### What the task asks
Copy the material below word for word, beginning at the line that contains "Identify the location of nav-link-contact: Contact." and continuing through the final line of the material.

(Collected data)
● ● ● ●
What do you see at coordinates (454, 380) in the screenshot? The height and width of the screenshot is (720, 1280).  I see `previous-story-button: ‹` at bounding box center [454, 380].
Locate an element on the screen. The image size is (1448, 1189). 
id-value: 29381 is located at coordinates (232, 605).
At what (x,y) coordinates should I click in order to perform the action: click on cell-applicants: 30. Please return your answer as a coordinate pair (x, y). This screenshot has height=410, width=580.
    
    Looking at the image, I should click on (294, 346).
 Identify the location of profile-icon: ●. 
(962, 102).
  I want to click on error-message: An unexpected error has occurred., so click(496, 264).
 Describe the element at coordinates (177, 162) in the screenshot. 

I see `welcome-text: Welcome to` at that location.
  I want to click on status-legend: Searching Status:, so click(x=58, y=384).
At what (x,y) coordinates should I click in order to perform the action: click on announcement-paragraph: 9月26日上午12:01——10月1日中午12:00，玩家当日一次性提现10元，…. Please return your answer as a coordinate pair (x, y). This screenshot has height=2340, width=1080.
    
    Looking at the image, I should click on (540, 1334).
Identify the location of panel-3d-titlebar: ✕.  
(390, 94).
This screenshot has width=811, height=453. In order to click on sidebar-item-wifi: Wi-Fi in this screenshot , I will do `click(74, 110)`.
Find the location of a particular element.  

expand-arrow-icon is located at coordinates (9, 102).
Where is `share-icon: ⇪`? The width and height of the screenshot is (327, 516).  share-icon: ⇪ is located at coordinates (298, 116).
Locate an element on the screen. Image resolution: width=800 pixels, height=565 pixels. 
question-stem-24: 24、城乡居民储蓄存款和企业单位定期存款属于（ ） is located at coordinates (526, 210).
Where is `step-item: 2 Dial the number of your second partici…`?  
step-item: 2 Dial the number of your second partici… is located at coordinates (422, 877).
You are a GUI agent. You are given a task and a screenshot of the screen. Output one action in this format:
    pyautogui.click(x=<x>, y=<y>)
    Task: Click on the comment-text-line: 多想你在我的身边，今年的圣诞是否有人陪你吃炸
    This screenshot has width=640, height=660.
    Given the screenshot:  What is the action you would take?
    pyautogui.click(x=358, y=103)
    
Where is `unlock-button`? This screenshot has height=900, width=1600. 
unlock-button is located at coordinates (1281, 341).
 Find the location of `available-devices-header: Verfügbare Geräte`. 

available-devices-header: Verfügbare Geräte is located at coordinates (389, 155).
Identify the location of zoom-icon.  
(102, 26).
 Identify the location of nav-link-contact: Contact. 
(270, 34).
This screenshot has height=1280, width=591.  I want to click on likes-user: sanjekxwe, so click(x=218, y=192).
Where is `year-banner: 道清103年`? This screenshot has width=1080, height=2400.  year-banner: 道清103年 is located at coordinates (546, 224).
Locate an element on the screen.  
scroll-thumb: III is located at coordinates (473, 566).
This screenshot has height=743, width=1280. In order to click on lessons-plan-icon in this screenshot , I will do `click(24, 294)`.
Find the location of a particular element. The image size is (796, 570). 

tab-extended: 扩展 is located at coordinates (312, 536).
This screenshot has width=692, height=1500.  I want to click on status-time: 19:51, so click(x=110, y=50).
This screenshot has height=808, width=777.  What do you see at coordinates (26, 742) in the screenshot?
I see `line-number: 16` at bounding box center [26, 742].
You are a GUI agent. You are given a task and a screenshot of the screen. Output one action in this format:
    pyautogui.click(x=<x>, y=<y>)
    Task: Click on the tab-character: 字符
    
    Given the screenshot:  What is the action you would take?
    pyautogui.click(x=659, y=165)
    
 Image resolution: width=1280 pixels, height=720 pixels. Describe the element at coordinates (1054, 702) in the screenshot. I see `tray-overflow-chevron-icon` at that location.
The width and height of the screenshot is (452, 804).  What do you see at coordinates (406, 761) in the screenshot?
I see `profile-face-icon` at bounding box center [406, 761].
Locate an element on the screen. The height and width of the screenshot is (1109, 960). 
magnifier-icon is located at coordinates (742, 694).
● ● ● ●
### Solution for this task
 Identify the location of nav-link-contact: Contact. 
(270, 34).
This screenshot has height=1280, width=591.  I want to click on likes-user: sanjekxwe, so click(x=218, y=192).
Where is `year-banner: 道清103年`? This screenshot has width=1080, height=2400.  year-banner: 道清103年 is located at coordinates (546, 224).
Locate an element on the screen.  
scroll-thumb: III is located at coordinates (473, 566).
This screenshot has height=743, width=1280. In order to click on lessons-plan-icon in this screenshot , I will do `click(24, 294)`.
Find the location of a particular element. The image size is (796, 570). 

tab-extended: 扩展 is located at coordinates (312, 536).
This screenshot has width=692, height=1500.  I want to click on status-time: 19:51, so click(x=110, y=50).
This screenshot has height=808, width=777.  What do you see at coordinates (26, 742) in the screenshot?
I see `line-number: 16` at bounding box center [26, 742].
You are a GUI agent. You are given a task and a screenshot of the screen. Output one action in this format:
    pyautogui.click(x=<x>, y=<y>)
    Task: Click on the tab-character: 字符
    
    Given the screenshot:  What is the action you would take?
    pyautogui.click(x=659, y=165)
    
 Image resolution: width=1280 pixels, height=720 pixels. Describe the element at coordinates (1054, 702) in the screenshot. I see `tray-overflow-chevron-icon` at that location.
The width and height of the screenshot is (452, 804).  What do you see at coordinates (406, 761) in the screenshot?
I see `profile-face-icon` at bounding box center [406, 761].
Locate an element on the screen. The height and width of the screenshot is (1109, 960). 
magnifier-icon is located at coordinates (742, 694).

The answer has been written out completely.